#### WHAT YOU HAVE TO DO:
Format the lines of the items below as a numbered list, leaving out blank lines and the pictures.
begin TASK MATERIAL
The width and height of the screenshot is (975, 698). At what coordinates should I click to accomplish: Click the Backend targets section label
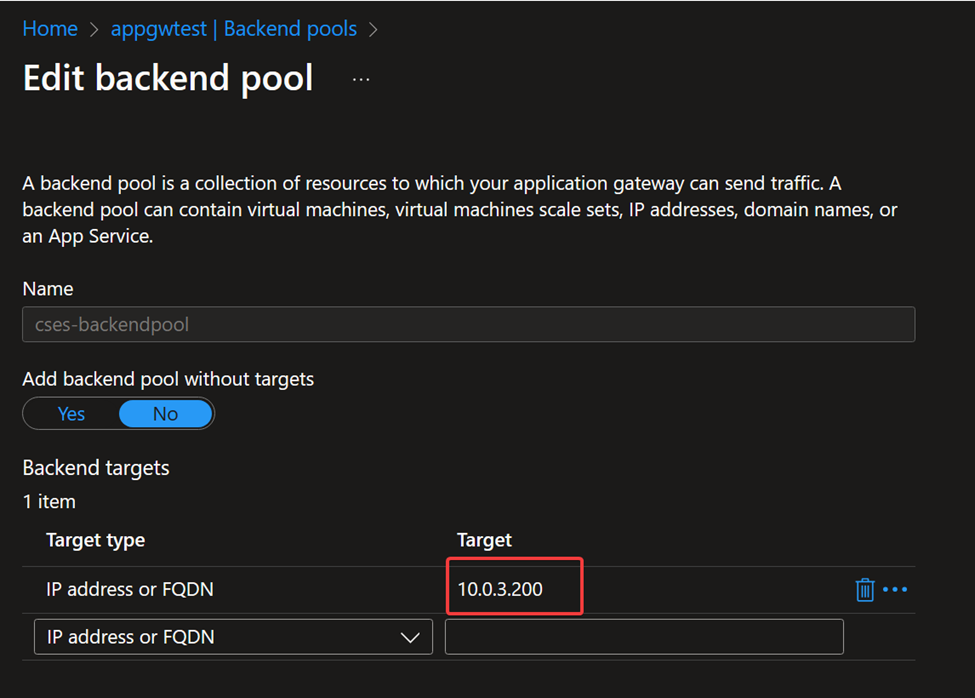pos(96,468)
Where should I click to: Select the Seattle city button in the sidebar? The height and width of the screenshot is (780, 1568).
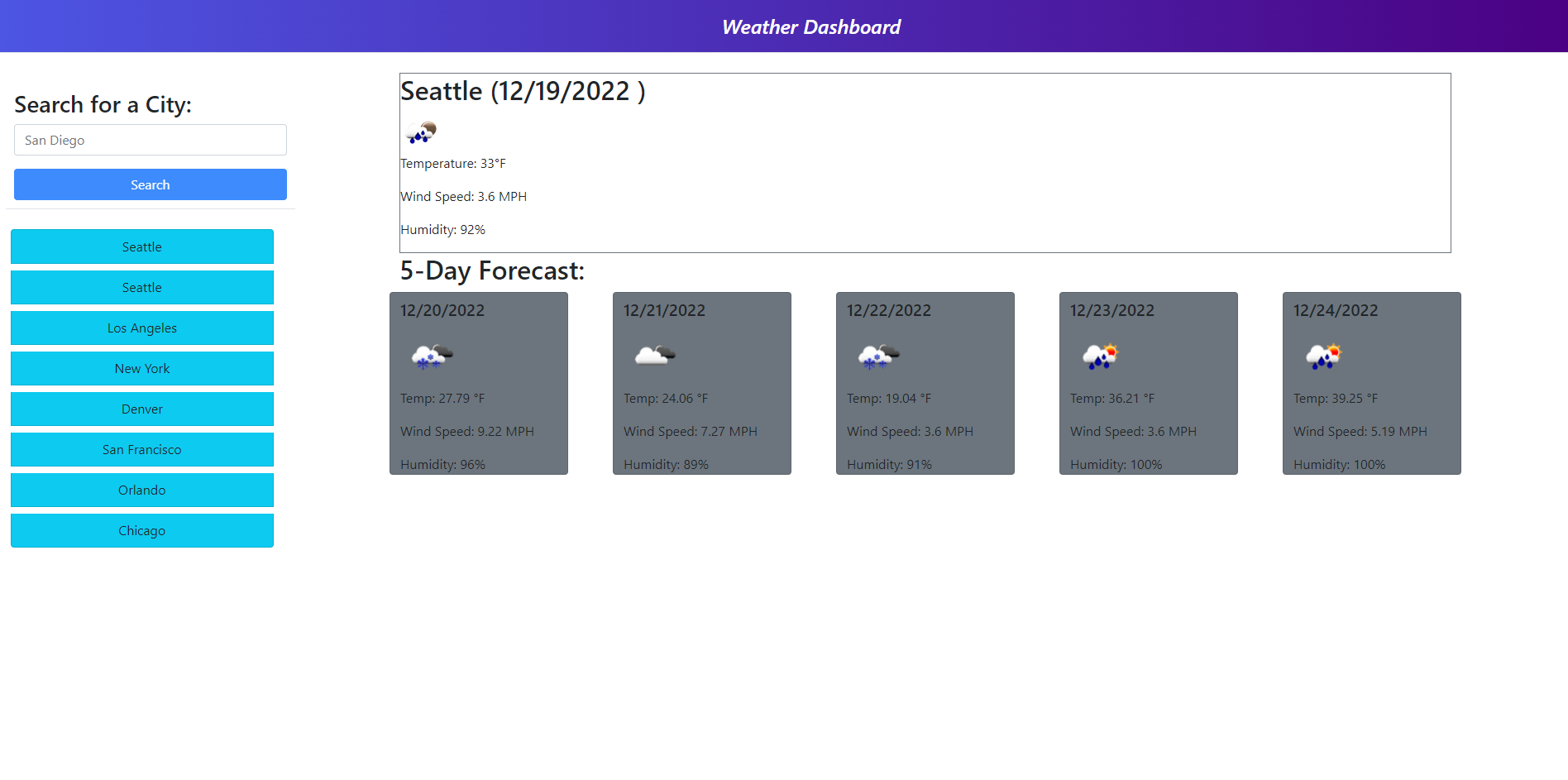[141, 246]
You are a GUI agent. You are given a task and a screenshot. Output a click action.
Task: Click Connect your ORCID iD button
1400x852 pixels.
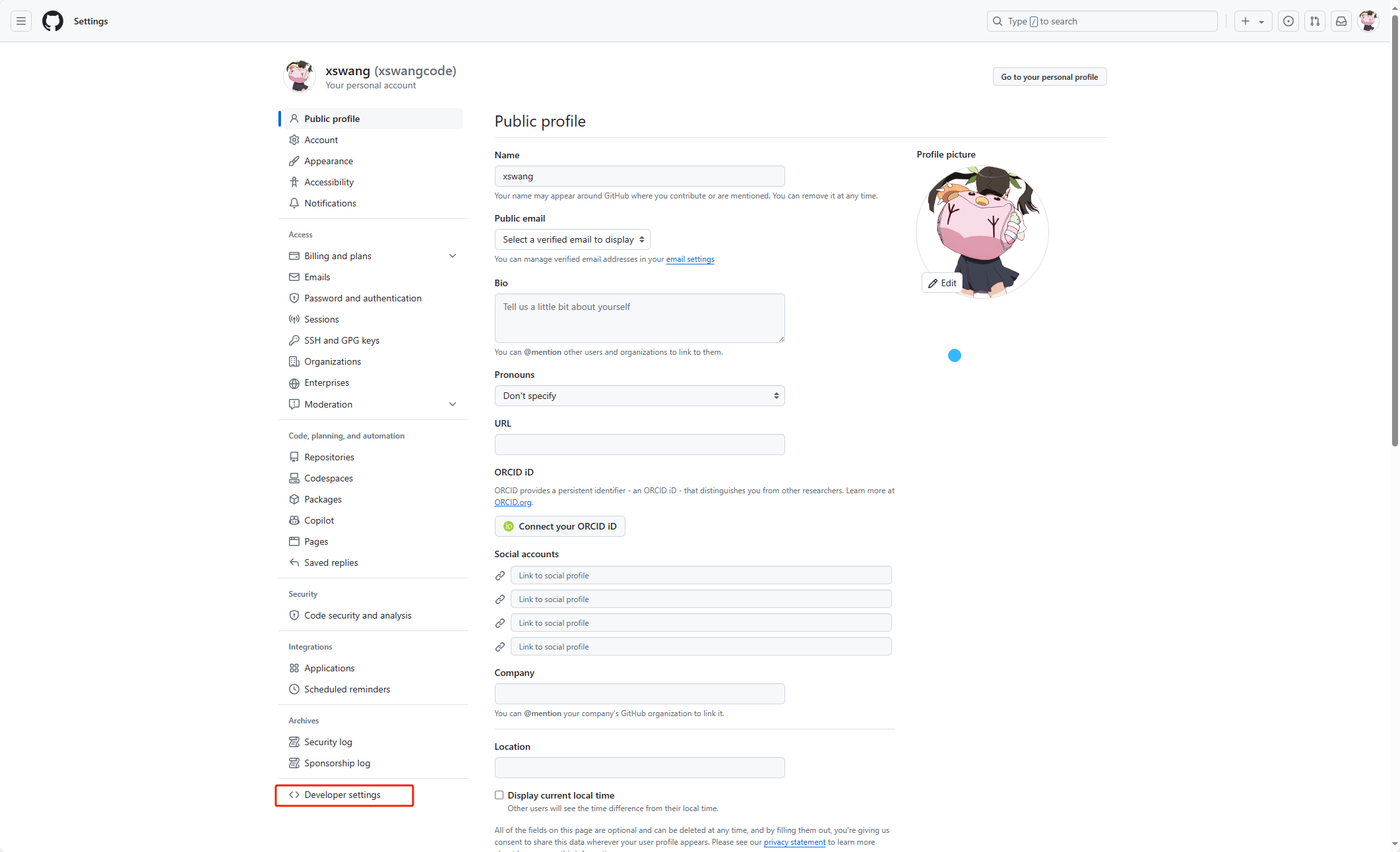pos(559,526)
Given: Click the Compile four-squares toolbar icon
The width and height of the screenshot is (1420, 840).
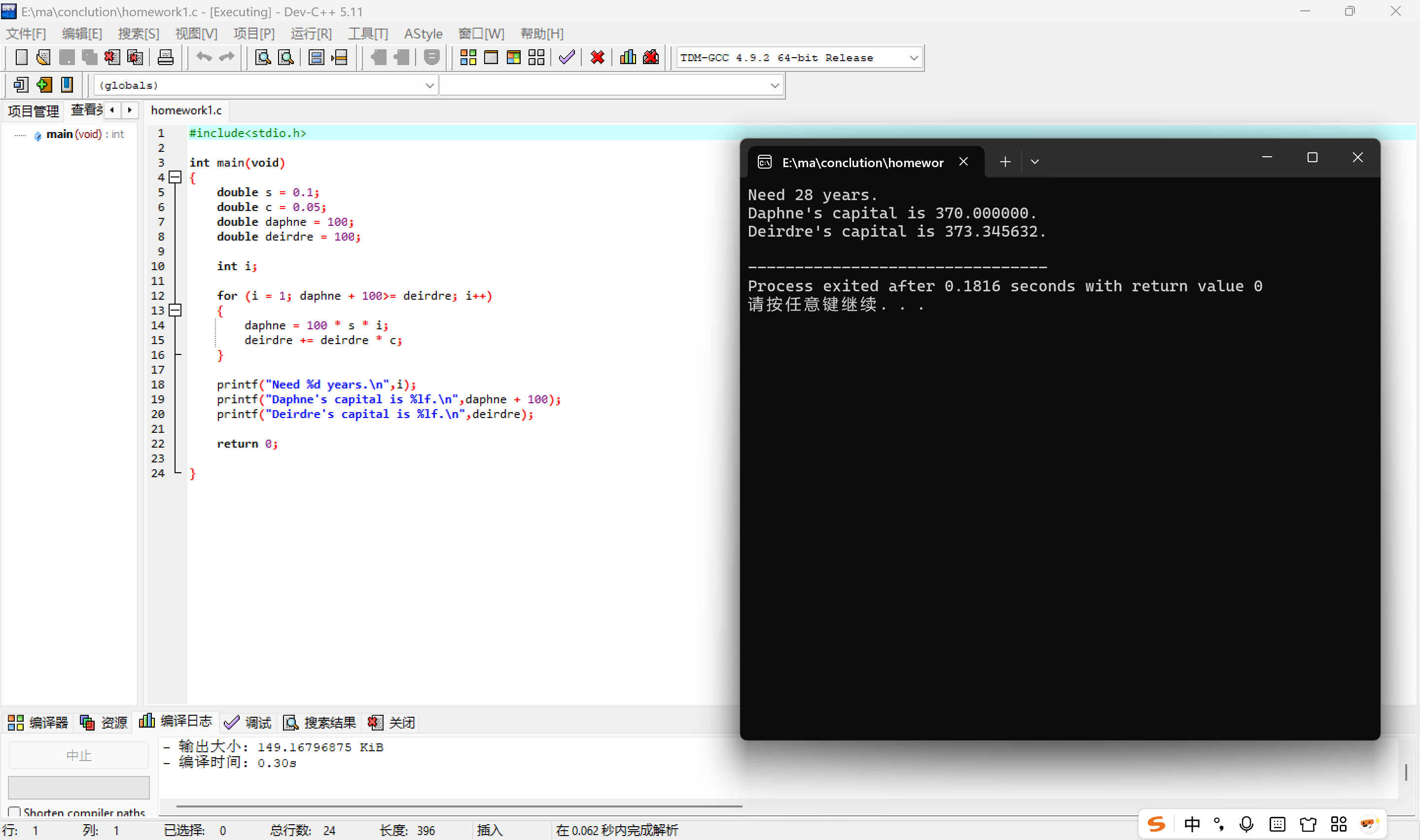Looking at the screenshot, I should (x=467, y=57).
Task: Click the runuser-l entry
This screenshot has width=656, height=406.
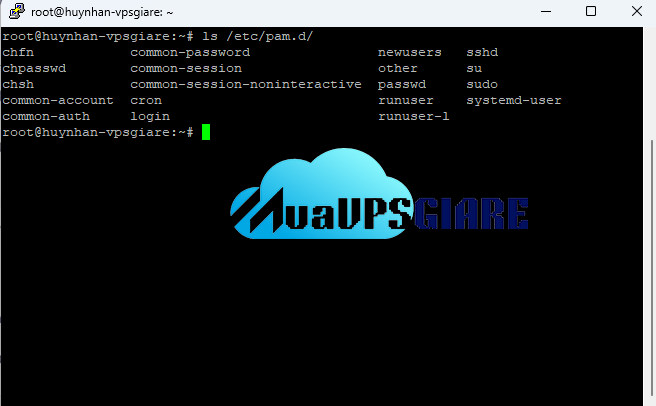Action: click(x=414, y=116)
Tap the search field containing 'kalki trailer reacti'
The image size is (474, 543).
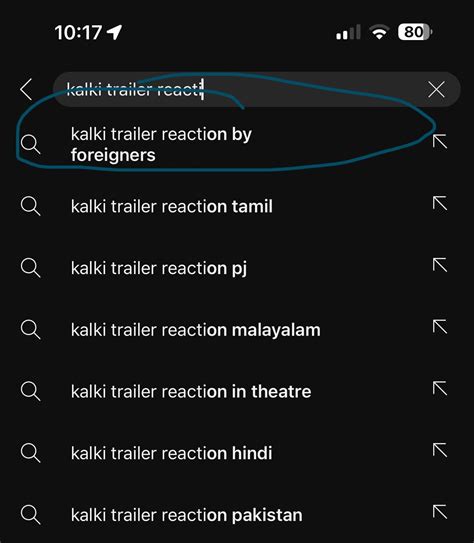257,89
end TASK MATERIAL
#### ANSWER FOR THE TASK:
1. The width and height of the screenshot is (975, 698). At what coordinates should I click to accomplish: Click the Backend targets section label
2. pos(96,468)
3. Where should I click to: Select the Seattle city button in the sidebar? The height and width of the screenshot is (780, 1568).
4. [141, 246]
5. You are a GUI agent. You are given a task and a screenshot. Output a click action.
6. Task: Click Connect your ORCID iD button
7. 1400x852 pixels.
8. pos(559,526)
9. Given: Click the Compile four-squares toolbar icon
10. The width and height of the screenshot is (1420, 840).
11. Looking at the screenshot, I should (x=467, y=57).
12. Task: Click the runuser-l entry
13. This screenshot has width=656, height=406.
14. Action: click(x=414, y=116)
15. Tap the search field containing 'kalki trailer reacti'
16. The image size is (474, 543).
17. 257,89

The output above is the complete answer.